- Culture
- 05 Dec 13
Party boy turned devoted dad Colin Farrell stars as the alcoholic father of Mary Poppins writer P.L. Travers in Disney’s Saving Mr. Banks. He confides in Roe McDermott about his rabble-rousing days, how his children have transformed him, and why he no longer needs the love of an audience.
Colin Farrell, Hollywood hell-raiser turned devoted dad, has left his rabble-rousing past behind. Gone are the days when the paparazzi would have countless pictures of him with the latest Hollywood It-Girl. Nowadays, if he’s in the tabloids at all, it’s because he’s showing his adorable boys, Henry and James, around the set of his latest film.
In Hollywood, however, you can’t ever escape controversy completely. Farrell recently finished shooting Winter’s Tale, a fantasy romance from Oscar-winning producer Akiva Goldmsman, co-starring Russell Crowe, Will Smith and Jennifer Connolly. Due in 2014, the film has already caused a stir, after shooting continued in Manhattan in the immediate aftermath of Hurricane Sandy last year.
“We were in New York, which was intense,” says Farrell. “It was intense for a lot of people. I was up on 58th Street in a hotel, and it was weird. Whatever way the island was built and whatever way the weather system came in, the next day, from 38th Street down on, the island of Manhattan was blacked out. People were trapped. From 38th Street up, people were shopping with poodles and shit. It was weird, really weird. There was like a socio-economic line drawn. The ‘To-Dos’, who usually live Midtown and up, were fine. Downtown, towards Long Island, was brutal. But ultimately people jut get on with it. That city is indestructible. It has such an amazing spirit.”

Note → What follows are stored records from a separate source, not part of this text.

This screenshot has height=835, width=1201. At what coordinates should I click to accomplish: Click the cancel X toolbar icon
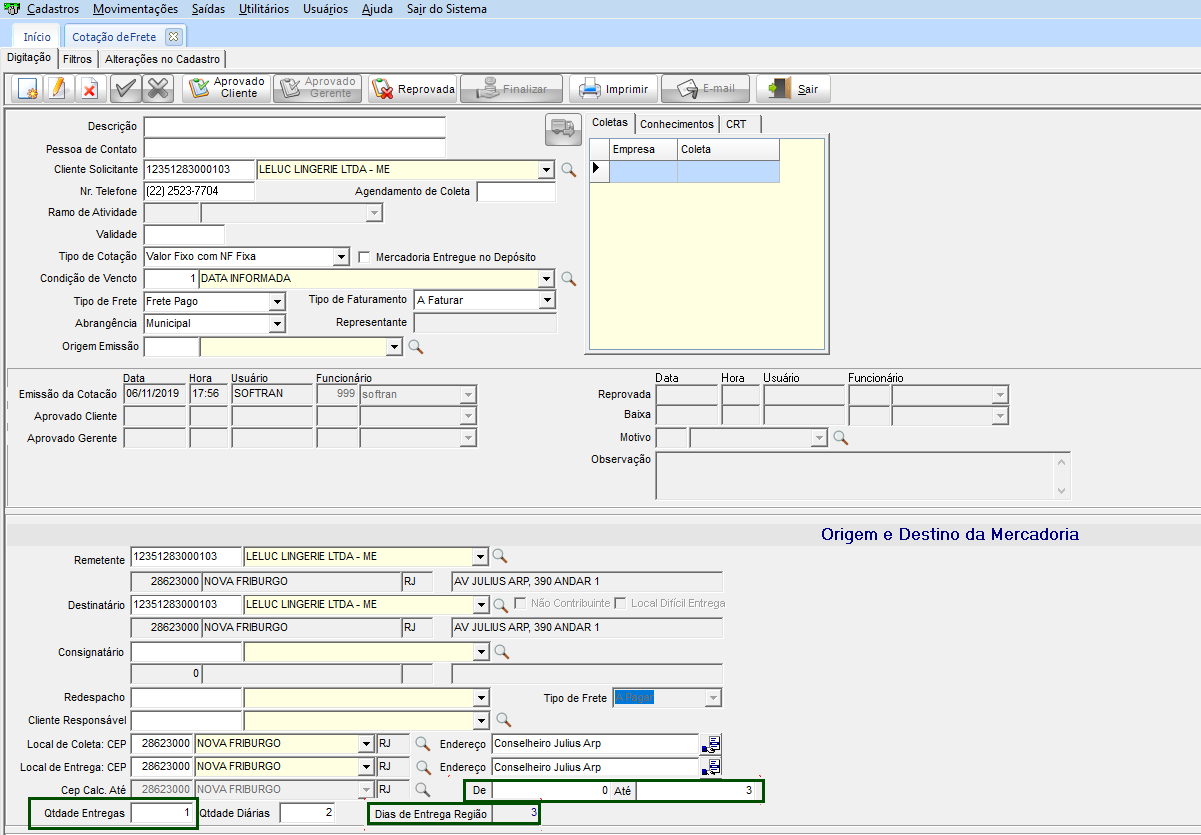tap(157, 89)
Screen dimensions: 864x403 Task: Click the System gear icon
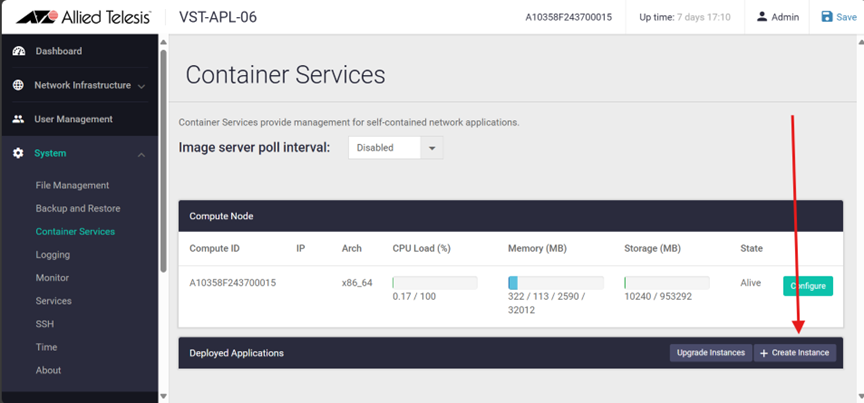click(18, 153)
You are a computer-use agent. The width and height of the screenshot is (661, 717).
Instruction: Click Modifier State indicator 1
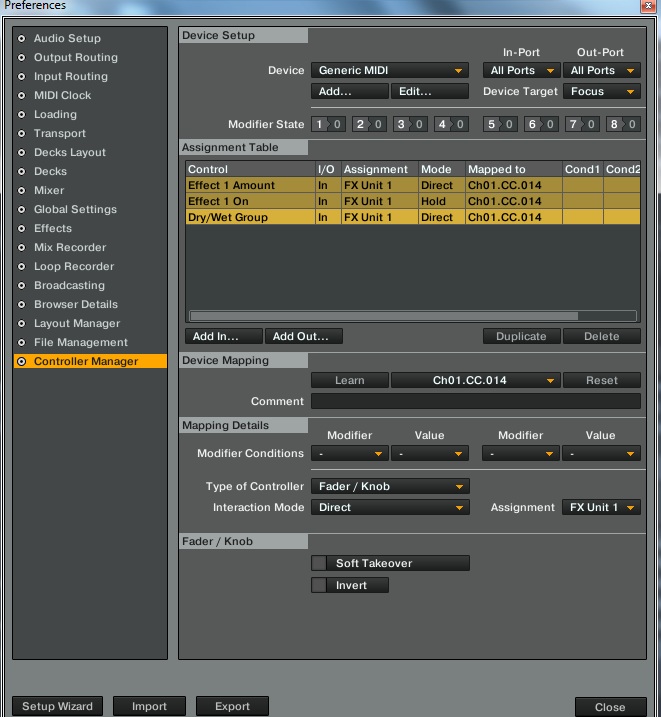point(328,124)
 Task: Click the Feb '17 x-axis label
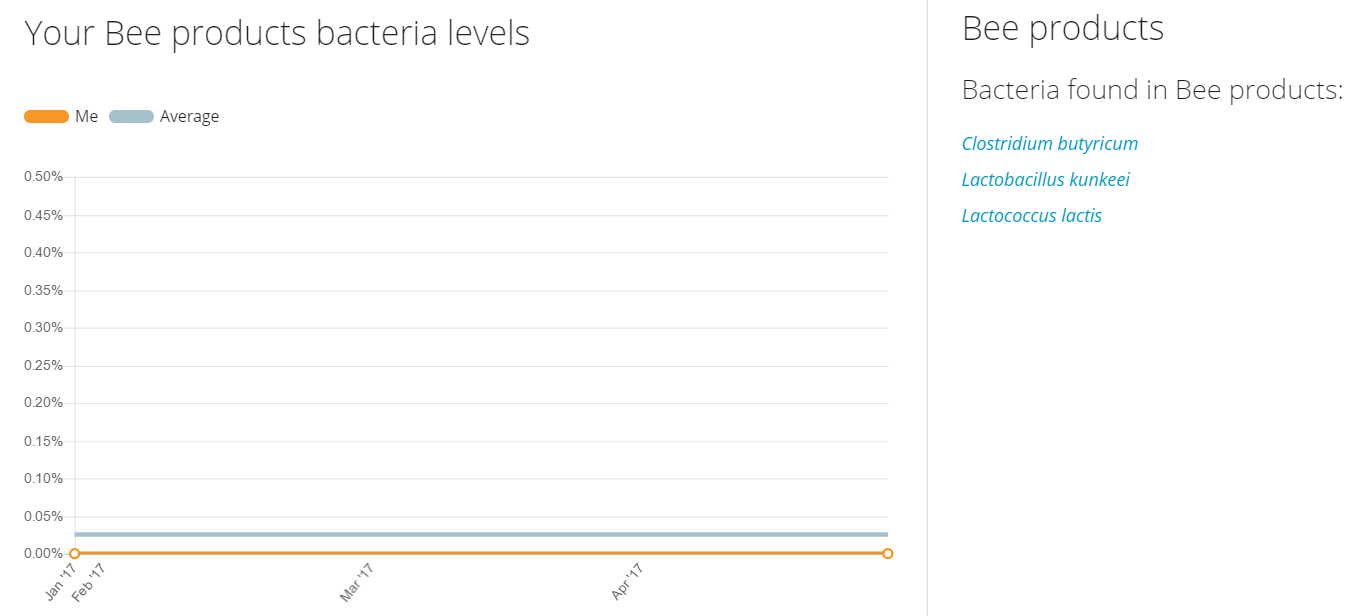[89, 582]
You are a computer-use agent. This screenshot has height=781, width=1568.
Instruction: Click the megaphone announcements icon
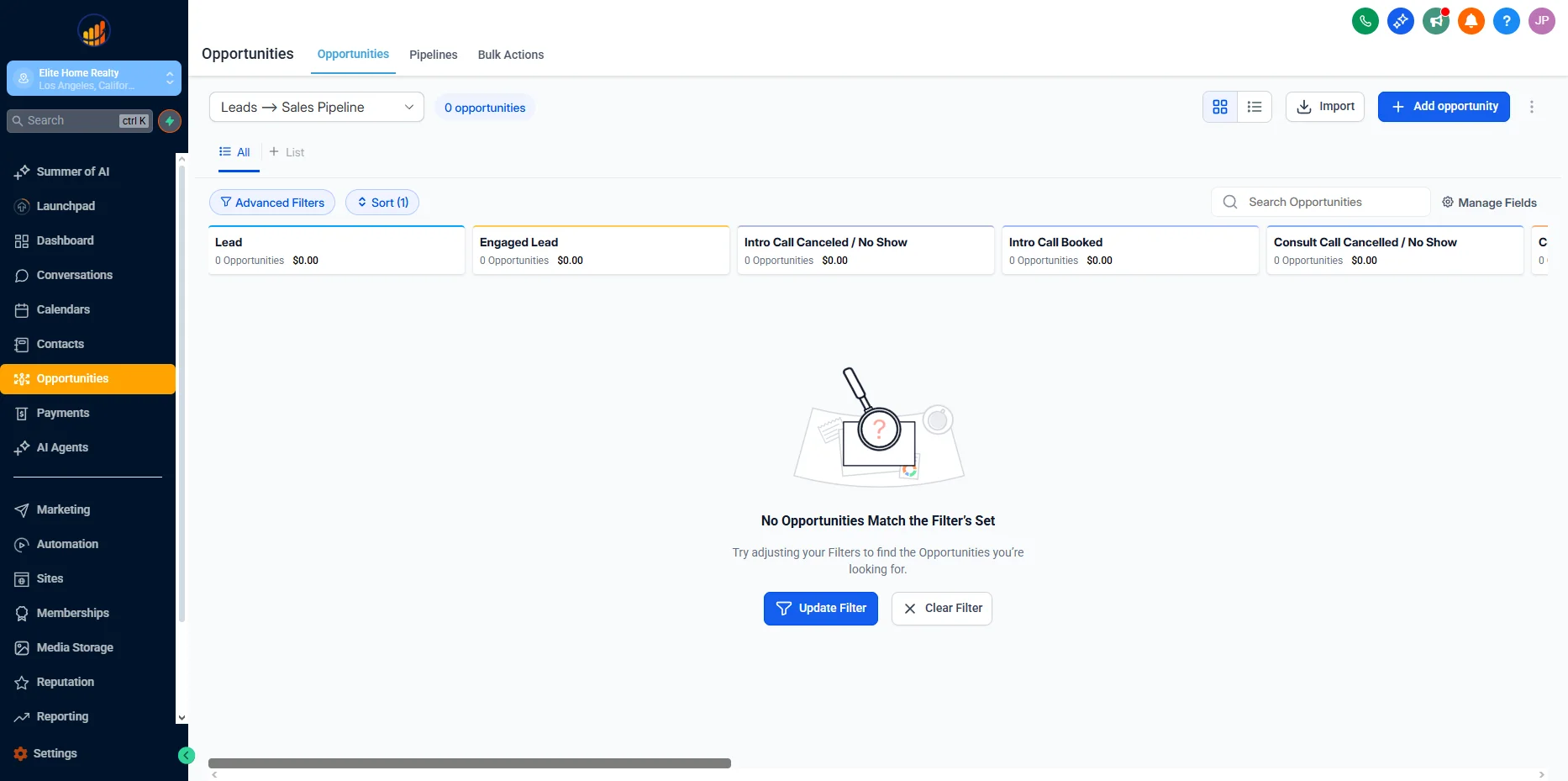tap(1435, 21)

It should be noted that Winter’s Tale is not a Shakespearian adaptation. Based on a 1983 novel by Mark Helprin, it follows the story of Farrell’s thief-with-a-heart-of-gold Peter Lake, and his time-travelling journey through gangster feuds and epic romance. There’s a flying horse, too.
“It has a ton of heart,” Farrell says of the movie, before admitting, “I don’t know what it’ll be as a film. It has some very fantastical elements. It’ll be interesting to see how they gel with the more practical aspects of the story. You know, me sitting atop a flying horse over Manhattan might be a hard pill to swallow!”
Indeed it might. Then again, we never thought we’d see him play Emma Thompson’s dad in a film either. As it turns out, he does it rather beautifully in Saving Mr. Banks, John Lee Hancock’s portrayal of Mary Poppins author P.L. Travers (Thompson) and the tumultuous journey it took to bring her beloved characters to the big screen.
Also starring Tom Hanks and Paul Giamatti, it’s an old-school tearjerker that explores Travers’ deep emotional wounds, inflicted by the death of her doting but troubled father and namesake, Travers Goff. Through flashbacks, we see Farrell play the magically imaginative but alcoholic figure, whose passionate spirit is marked by a deep sense of melancholy.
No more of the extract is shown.